KUNINGAN (MASS) – Bupati Kuningan secara berani mengumumkan bahwa ia telah mengantongi izin dari Kementerian Dalam Negeri (Kemendagri) untuk melaksanakan open bidding (OB) Sekretaris Daerah (Sekda) ulang.
Namun, keberanian ini terasa timpang. Seharusnya, Bupati juga dengan jujur mengumumkan apakah hasil OB Sekda terdahulu yang sudah menghasilkan tiga besar calon Sekda dibatalkan atau dinyatakan bermasalah. Jika tidak, maka langkah menggelar OB ulang berpotensi bertentangan dengan asas kepastian hukum dan prinsip akuntabilitas penyelenggaraan pemerintahan.
Aturan Hukum yang Berpotensi Dilanggar
Meskipun Bupati menyebut sudah mendapat izin, pelaksanaan OB Sekda kedua tetap berpotensi melanggar sejumlah peraturan perundang-undangan:
1. UU No. 30 Tahun 2014 tentang Administrasi Pemerintahan
Pasal 10 ayat (1): setiap keputusan pejabat pemerintahan wajib didasarkan pada asas kepastian hukum dan akuntabilitas.

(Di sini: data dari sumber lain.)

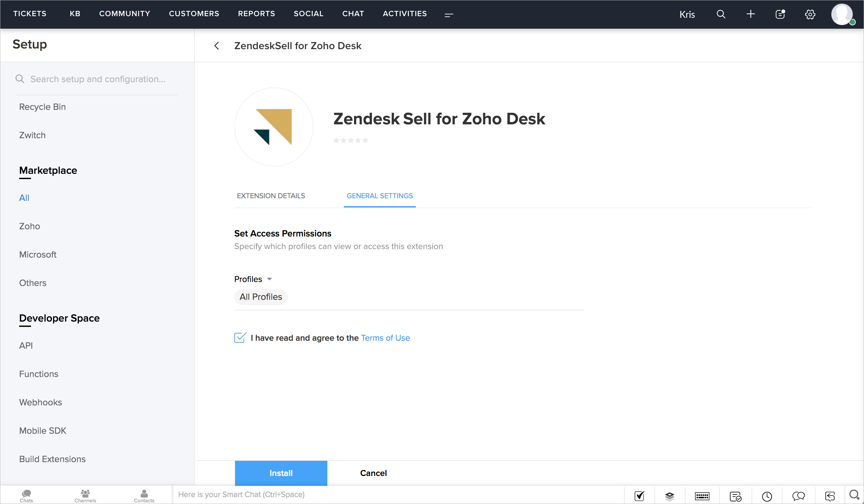Viewport: 864px width, 504px height.
Task: Rate the extension using the star rating
Action: (x=351, y=140)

Pasal 17 ayat (2): melarang adanya penyalahgunaan wewenang, termasuk bertindak sewenang-wenang.
OB kedua tanpa penjelasan sah mengenai status OB pertama dapat dikategorikan sebagai tindakan sewenang-wenang yang bertentangan dengan asas kepastian hukum.
2. UU No. 23 Tahun 2014 tentang Pemerintahan Daerah
Pasal 213: pengisian jabatan Sekda harus mengikuti prosedur yang ditentukan peraturan perundang-undangan.

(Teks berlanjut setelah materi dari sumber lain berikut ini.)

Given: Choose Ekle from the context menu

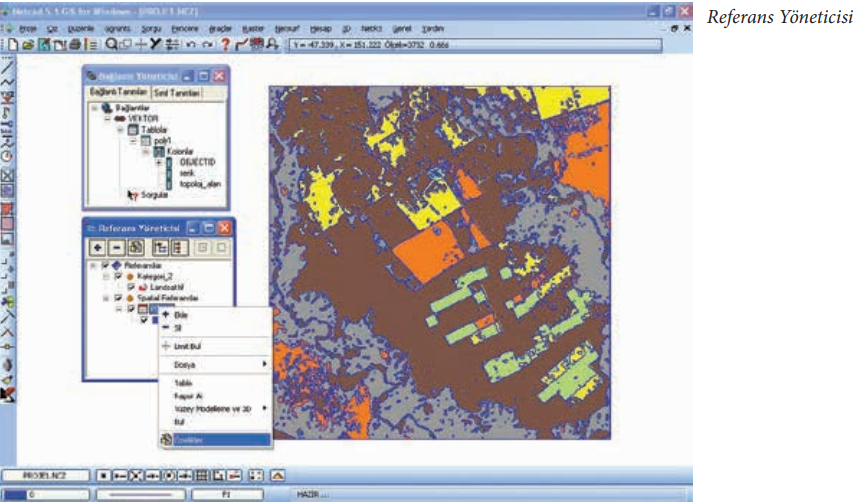Looking at the screenshot, I should [181, 314].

Mengabaikan hasil OB pertama sama dengan tidak menindaklanjuti prosedur seleksi sah yang telah dilaksanakan.
3. PP No. 11 Tahun 2017 jo. PP No. 17 Tahun 2020 tentang Manajemen PNS
Pasal 118 ayat (2): hasil seleksi terbuka disampaikan kepada Pejabat Pembina Kepegawaian (Bupati) untuk memilih satu dari tiga besar calon terbaik.
Artinya, Bupati wajib menentukan Sekda dari hasil OB pertama. OB ulang justru bertentangan dengan kewajiban tersebut.
4. PermenPAN-RB No. 15 Tahun 2019 tentang Pengisian JPT Secara Terbuka dan Kompetitif
Pasal 19 ayat (3): hasil seleksi JPT (Jabatan Pimpinan Tinggi) berlaku hingga 2 tahun apabila jabatan belum terisi.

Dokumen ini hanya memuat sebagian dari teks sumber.